Prime Minister Nouri al-Maliki vowed on Thursday to enforce a crackdown on Shiite gunmen despite protests and mounting casualties, as Iraqi troops battled militias in the cities of Basra and Kut.
At least 105 people have died countrywide in clashes since Maliki ordered his troops to crack down on "lawless gangs" in Basra on Tuesday, according to official reports. Some sources have put the toll at double that.
The military operations have been mostly in areas controlled by the Mahdi Army fighters of Shiite cleric Moqtada al-Sadr, severely straining a "freeze" he ordered of the militia's activities last August.
Sadr has threatened to launch a civil revolt if the attacks against his militiamen continue.
Maliki vowed not to back away from the military onslaught.
"We have come to Basra at the invitation of the civilians to do our national duty and protect them from the gangs who have terrified them and stolen the national wealth," he said in a statement.
"We promise to face the criminals and gunmen and we will never back off from our promise," he added.
In Washington, U.S. President George W. Bush called the fighting in Basra a "positive moment" for the development of Iraqi security forces and proof the Baghdad government could defend itself.
In Baghdad, Sadr's followers poured on to the streets to stage noisy protests against the crackdown in Basra and demand the resignation of Maliki, who is personally overseeing the military operations.
In Sadr City, an impoverished Shiite district of around two million people in east Baghdad, crowds gathered in the morning outside the Sadr office to yell slogans against the prime minister.
"Maliki you are a coward! Maliki is an American agent! Leave the government, Maliki! How can you strike Basra?" the crowd chanted.
In the Kadhimiyah neighbourhood of north Baghdad, followers of Sadr carried a coffin covered in red fabric with an attached photograph of Maliki set against the background of an American flag, referring to him as a "dictator."
On Wednesday, Maliki gave gunmen 72 hours to lay down their arms and warned that those failing to do so would face the full brunt of the law.
First signs of a stand-off came in April last year when Sadr withdrew his six ministers from Maliki's cabinet, citing "differences over issues of basic services."
The exit of the ministers was a grave setback for Maliki, whose candidacy for the top job had been supported by Sadr in early 2006 when a wave of sectarian bloodletting was unleashed across Iraq.
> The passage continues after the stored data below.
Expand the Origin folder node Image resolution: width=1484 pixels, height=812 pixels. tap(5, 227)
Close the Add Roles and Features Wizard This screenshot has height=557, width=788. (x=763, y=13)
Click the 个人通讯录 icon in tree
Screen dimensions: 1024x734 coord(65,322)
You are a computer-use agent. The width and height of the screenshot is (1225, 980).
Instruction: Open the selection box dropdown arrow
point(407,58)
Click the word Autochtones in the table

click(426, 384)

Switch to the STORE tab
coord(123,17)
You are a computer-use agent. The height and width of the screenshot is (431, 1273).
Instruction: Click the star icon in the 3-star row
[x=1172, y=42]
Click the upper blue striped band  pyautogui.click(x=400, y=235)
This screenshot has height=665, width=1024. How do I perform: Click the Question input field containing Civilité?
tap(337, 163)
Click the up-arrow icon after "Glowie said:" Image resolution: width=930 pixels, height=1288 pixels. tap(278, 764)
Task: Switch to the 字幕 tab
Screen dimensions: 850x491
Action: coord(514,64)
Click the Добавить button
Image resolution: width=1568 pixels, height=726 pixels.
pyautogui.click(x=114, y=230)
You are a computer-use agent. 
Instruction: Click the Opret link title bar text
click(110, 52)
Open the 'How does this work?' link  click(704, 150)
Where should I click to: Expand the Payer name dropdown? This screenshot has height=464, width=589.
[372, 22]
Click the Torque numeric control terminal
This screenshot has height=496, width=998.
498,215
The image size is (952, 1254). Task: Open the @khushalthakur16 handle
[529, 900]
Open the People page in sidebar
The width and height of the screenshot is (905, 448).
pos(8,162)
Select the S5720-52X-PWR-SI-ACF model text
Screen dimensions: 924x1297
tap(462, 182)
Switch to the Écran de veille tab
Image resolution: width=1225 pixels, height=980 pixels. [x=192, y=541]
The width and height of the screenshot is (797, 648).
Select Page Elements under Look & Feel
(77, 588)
Maliki suffered a second setback last September when Sadr's parliamentary bloc pulled out of the Shiite alliance which leads the national unity government in Baghdad.
The Shiite United Iraqi Alliance now consists of just two major parties -- Maliki's Dawa and the Supreme Iraqi Islamic Council (SIIC) of powerful politician and Sadr rival, Abdel Aziz al-Hakim.
Basra has become the theatre of a bitter turf war between the Mahdi Army and two rival Shiite factions -- SIIC and the smaller Fadhila party.
Sadrists accuse the government of favouring SIIC and its Badr Organization militia -- many of them policemen -- at the expense of Sadr's followers.